Vous dites « son interlocuteur était un porteur de signes qui le renvoyait à lui-même », peut-on dire, dès lors, que pour lui tout était signe et qu’il s’agissait en effet de comprendre les signes, comme reflets du langage divin, comme intersignes entre le ciel et la terre, comme marque de présence ? La question du lien entre les deux mondes n’est-elle pas le cœur de son œuvre (au fond la recherche du « centre véritable » dont vous parlez aussi) ? 

  Votre interprétation est très intéressante. ll faut aussi tenir compte de la dimension mariale omniprésente dans l’œuvre de Parvulesco (et cela est sans doute à mettre en relation avec « le monde féminin » de son enfance.) Il faut aller voir du côté des Filles du Feu de Nerval, et plus précisément d’Adrienne et d’Aurélia, « La religieuse et la comédienne ». À travers son aspect isiaque, on assiste à un mouvement centrifuge de l’éternel féminin vers un centre qui se dérobe sans cesse parce que, sous cet aspect, le féminin n’a pas été encore totalement « fixé » par le feu.

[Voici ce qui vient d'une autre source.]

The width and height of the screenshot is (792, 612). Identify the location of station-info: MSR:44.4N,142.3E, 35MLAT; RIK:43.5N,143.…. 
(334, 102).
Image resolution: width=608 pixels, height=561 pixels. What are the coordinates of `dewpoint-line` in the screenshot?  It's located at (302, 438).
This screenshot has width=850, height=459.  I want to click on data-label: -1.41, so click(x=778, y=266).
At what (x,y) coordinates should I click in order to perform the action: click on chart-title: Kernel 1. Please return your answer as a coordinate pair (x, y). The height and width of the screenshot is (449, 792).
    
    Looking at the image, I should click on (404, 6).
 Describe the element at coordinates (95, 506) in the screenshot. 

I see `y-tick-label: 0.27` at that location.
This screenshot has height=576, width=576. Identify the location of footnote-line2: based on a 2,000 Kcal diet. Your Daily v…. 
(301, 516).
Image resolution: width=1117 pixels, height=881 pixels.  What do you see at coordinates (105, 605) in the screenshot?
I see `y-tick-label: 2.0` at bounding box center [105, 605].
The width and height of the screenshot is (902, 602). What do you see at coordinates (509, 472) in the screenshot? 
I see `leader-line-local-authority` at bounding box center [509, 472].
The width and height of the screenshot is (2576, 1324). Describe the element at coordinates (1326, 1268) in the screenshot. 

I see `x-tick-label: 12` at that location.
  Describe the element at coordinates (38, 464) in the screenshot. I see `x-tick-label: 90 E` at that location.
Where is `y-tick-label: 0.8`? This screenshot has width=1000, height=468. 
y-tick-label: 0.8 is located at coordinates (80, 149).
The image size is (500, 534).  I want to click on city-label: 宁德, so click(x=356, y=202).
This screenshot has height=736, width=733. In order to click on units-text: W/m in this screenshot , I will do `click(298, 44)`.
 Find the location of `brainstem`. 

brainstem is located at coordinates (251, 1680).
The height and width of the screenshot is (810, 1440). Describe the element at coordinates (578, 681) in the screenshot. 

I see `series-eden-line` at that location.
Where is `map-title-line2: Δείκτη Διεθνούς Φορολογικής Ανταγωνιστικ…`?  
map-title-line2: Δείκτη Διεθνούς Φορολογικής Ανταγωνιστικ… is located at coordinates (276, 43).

Dans Aurélia, la dernière œuvre de Nerval, c’est de la jonction de la Mère isiaque et de l’Amante artémisienne que surgira le feu rédempteur de l’hiérogamie consolatrice, la figure de l’unité intérieure restaurée dans l’union avec le principe féminin. Le mode expansif de l’apparition isiaque correspond à cette phase initiatique que Gérard de Nerval a appellée, dans Aurélia, « l’épanchement du songe dans la vie réelle »Sur ce thème, Jean Parvulesco cite dans Le gué des louves un passage essentiel de Sylvie, un des romans français qu’il plaçait très haut aux côtés du Grand Meaulnes d’Alain-Fournier.

 

Vous ne partagez pas sa vision eurasiste, mais vous en parlait-il malgré tout (ça reste très présent dans son œuvre), ou bien cela a-t-il donné lieu à une discussion ? Lui avez-vous fait part de votre sentiment à cet égard ? 

  Sur l’aspect politique de son oeuvre, Parvulesco a toujours été très discret avec moi. Il évitait d’en parler. Il savait que j’étais fils d’anarcho-syndicalistes espagnols et que cette ascendance m’empêchait d’adhérer à ses idées traditionnalistes. Dans mon roman Opera Palas, j’ai tenté, à partir d'une logique du contradictoire, de réaliser la jonction entre Durruti et José Antonio, comme une sorte d’accomplissement fictif de ma rencontre avec Jean Parvulesco : un couplage aussi bizarre et paradoxal que le fut notre relation.